***** TEXT SHOWN *****

We will hold these at 11am on the 19th, 22nd, 29th June and the 6th July


“Data is the single biggest enabler of a decarbonised, decentralised and digitised energy future. It’s the tool that will bridge the gap between where we are now vs. where we need to be to achieve net zero.”
Matt Hastings, Innovate UK, Modernising Energy Data Access

We are absolutely delighted to announce that we are one of the three winners to work on the first phase of the UKRI-funded Modernising Energy Data project—to identify where the opportunities and challenges lie with data sharing within the energy sector.

Icebreaker One works to help bridge the data-gaps that will help deliver a demonstrably net-zero future.

As a non-partisan, independent non-profit, we are completely dedicated to contributing to the development of open standards for data-sharing across the energy sector & beyond.

One thing to be crystal clear about up-front is that we use the phrase “Open Energy” to indicate that the standard is open, not that all the data should be open (ie. it’s not a free-for-all). We define shared-data here.

Please share this page with your colleagues if of interest.

How might we better manage the complex needs of energy supply and demand?

*****

### WORK TO COMPLETE
(A) In the Open Energy announcement, what does the phrase "Open Energy" indicate?
(B) Transcribe the Open Energy announcement from "We are absolutely" to "demonstrably net-zero future.".

***** SUPPLIED RECORDS *****

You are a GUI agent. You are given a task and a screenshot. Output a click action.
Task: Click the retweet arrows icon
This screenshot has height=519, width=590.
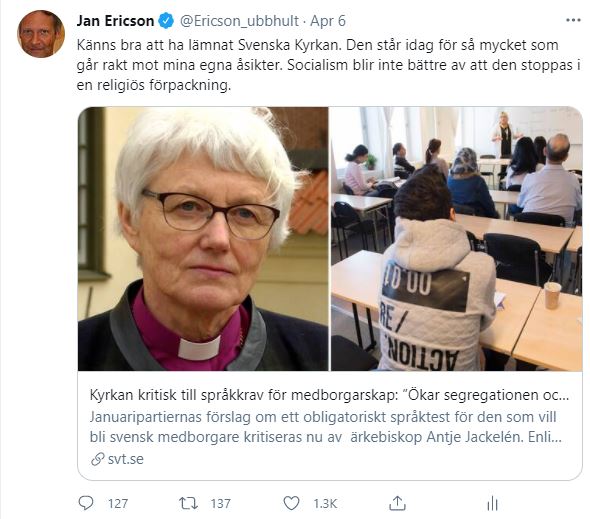(x=188, y=503)
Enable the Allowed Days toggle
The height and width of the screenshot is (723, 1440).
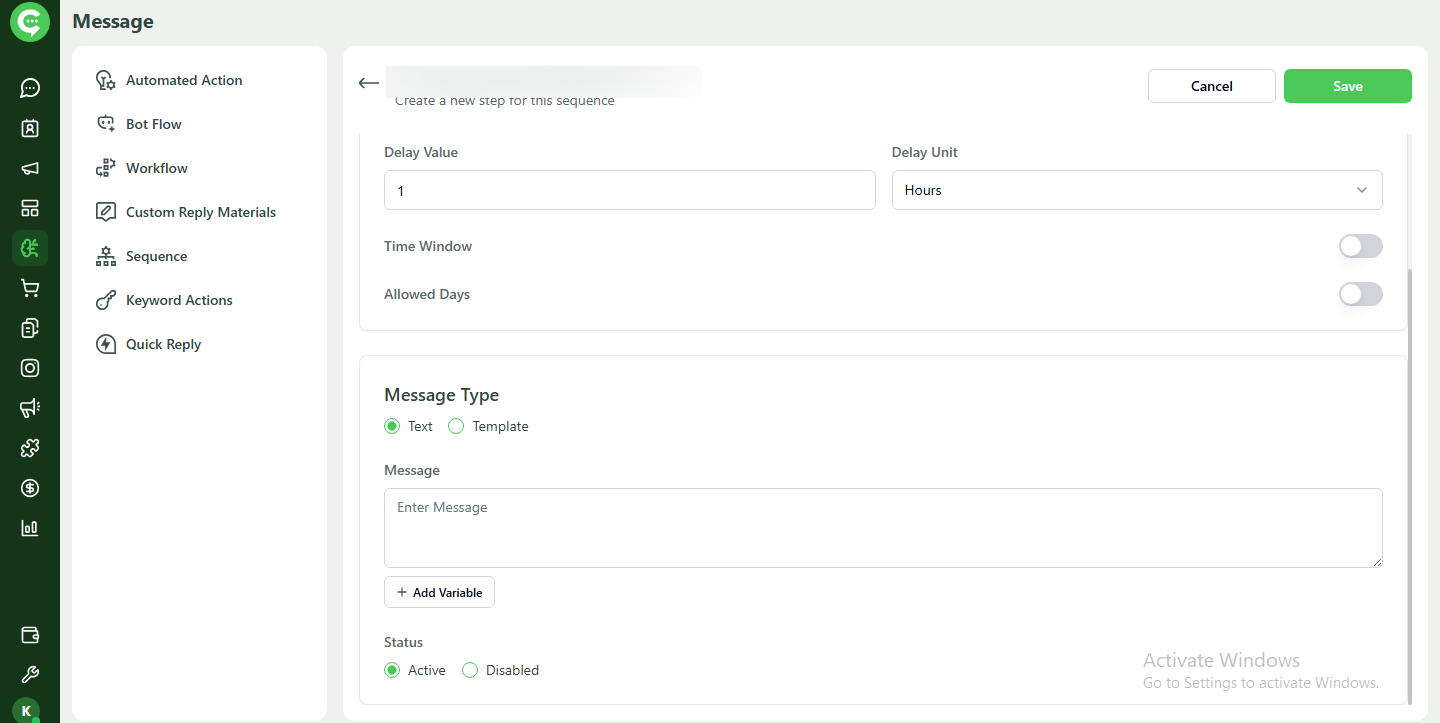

*****

### ANSWER LIST
(A) It indicates that the standard is open, not that all the data should be open.

(B)
We are absolutely delighted to announce that we are one of the three winners to work on the first phase of the UKRI-funded Modernising Energy Data project—to identify where the opportunities and challenges lie with data sharing within the energy sector.

Icebreaker One works to help bridge the data-gaps that will help deliver a demonstrably net-zero future.